Mr Drinkwater is hoping to improve his success by targeting blackgrass post-emergence.

However, blackgrass is not his only problem and any change in tactics must not be at the expense of controlling a high broad-leaved weed burden.

On-farm trial

Sugar beet weed tests

Left to right: weeds in an untreated control area, in a strip with no Centurion Max applied at T1, and the best results

So when Bayer approached him earlier this year to conduct a weed strip trial in a field of sugar beet, he had no hesitation in accepting.

“We need to learn more about our situation. We had been successful in controlling blackgrass for several years through various herbicides, but with performance declining due to varying susceptibility, it is becoming harder to control across the rotation.”

Weed control within sugar beet at Abbots Ripton has typically focused on pre-emergence products with good residual activity, before tackling the broad-leaved weeds. Then Mr Drinkwater returns to kill off the remaining blackgrass later in the programme.

The trial looked at how ethofumesate could be best utilised while staying within a pre-emergence application of 500g/ha (see table of post-emergence treatments). Trials have shown that this approach to pre-emergence control can halve populations, compared with other strategies.

Actives

  • Betanal maxxPro – desmedipham + ethofumesate + lenacil + phenmedipham
  • Centurion Max – clethodim
  • Debut – triflusulfuron
  • Ethosat 500 – ethofumesate
  • Goltix – metamitron
  • Venzara – lenacil

Across the trial, the best results were seen in plots that received Centurion Max (clethodim) at the T1 timing followed by Betanal maxxPro at T2 and Ethosat 500 at T3 and T4.

The clethodim, however, did such an effective job at tackling the blackgrass at T1 that the trial became focused on how best to tackle those blackgrass plants that survived through to seed, while controlling the broad-leaved weed burden.

“In retrospect this was quite favourable, as it gave us an illustration of how we can refine our tactics to minimise eventual seed return,” says Mr Drinkwater.

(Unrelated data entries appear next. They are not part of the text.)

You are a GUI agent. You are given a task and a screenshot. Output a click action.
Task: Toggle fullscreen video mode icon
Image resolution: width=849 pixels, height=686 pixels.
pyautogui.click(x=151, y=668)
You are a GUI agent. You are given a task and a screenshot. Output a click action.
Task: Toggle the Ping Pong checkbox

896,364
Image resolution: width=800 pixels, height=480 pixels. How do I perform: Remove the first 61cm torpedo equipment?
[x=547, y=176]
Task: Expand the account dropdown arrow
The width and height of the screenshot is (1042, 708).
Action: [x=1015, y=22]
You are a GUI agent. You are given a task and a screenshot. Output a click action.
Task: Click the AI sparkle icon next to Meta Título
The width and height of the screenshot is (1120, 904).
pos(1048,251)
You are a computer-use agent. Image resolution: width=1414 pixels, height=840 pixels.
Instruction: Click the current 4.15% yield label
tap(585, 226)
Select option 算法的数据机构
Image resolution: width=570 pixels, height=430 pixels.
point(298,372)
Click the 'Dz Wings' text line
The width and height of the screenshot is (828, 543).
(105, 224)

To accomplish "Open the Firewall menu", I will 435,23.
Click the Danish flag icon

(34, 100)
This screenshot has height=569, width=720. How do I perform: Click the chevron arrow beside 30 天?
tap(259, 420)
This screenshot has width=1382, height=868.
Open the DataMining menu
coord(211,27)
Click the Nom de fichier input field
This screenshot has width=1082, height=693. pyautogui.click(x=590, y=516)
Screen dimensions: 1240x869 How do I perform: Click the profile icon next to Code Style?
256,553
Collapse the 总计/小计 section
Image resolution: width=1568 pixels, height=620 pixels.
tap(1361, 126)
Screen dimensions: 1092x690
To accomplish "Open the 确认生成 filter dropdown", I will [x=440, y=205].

By late June it was evident that ethofumesate has a valuable role to play, but that product selection is important to avoid exceeding the three-year limit of 1,000g/ha when applying high rates at the pre-emergence stage.

“One of the lessons from this trial is that by switching to the better-formulated products, such as Betanal maxxPro, we can fit broad-leaved weed control in around accurately timed graminicides.”

Bayer root crops product manager Ed Hagues, who worked with Mr Drinkwater to develop the trial, says it proved the need to hit the weed hard, while maintaining the flexibility to adjust tactics as the situation unfolds.

Modes of action

“The trial highlighted the need for different modes of action when tackling blackgrass; no one product should be relied on,” says Mr Hagues.

Ethofumesate, metamitron and clethodim all work differently, and along with the other modes of action across the rotation they can be used, he believes, to reduce seed return, while managing resistance.

“We would have hoped for better control from the ethofumesate earlier in the programme, but perhaps due to the organic content of the soil or a quirk of the season we didn’t see the performance we hoped to see.

“Instead, we have a trial that considered how to maintain the flexibility needed to adapt to an evolving situation, while achieving desirable control of broad-leaved weeds and limiting the blackgrass seed return,” says Mr Hagues.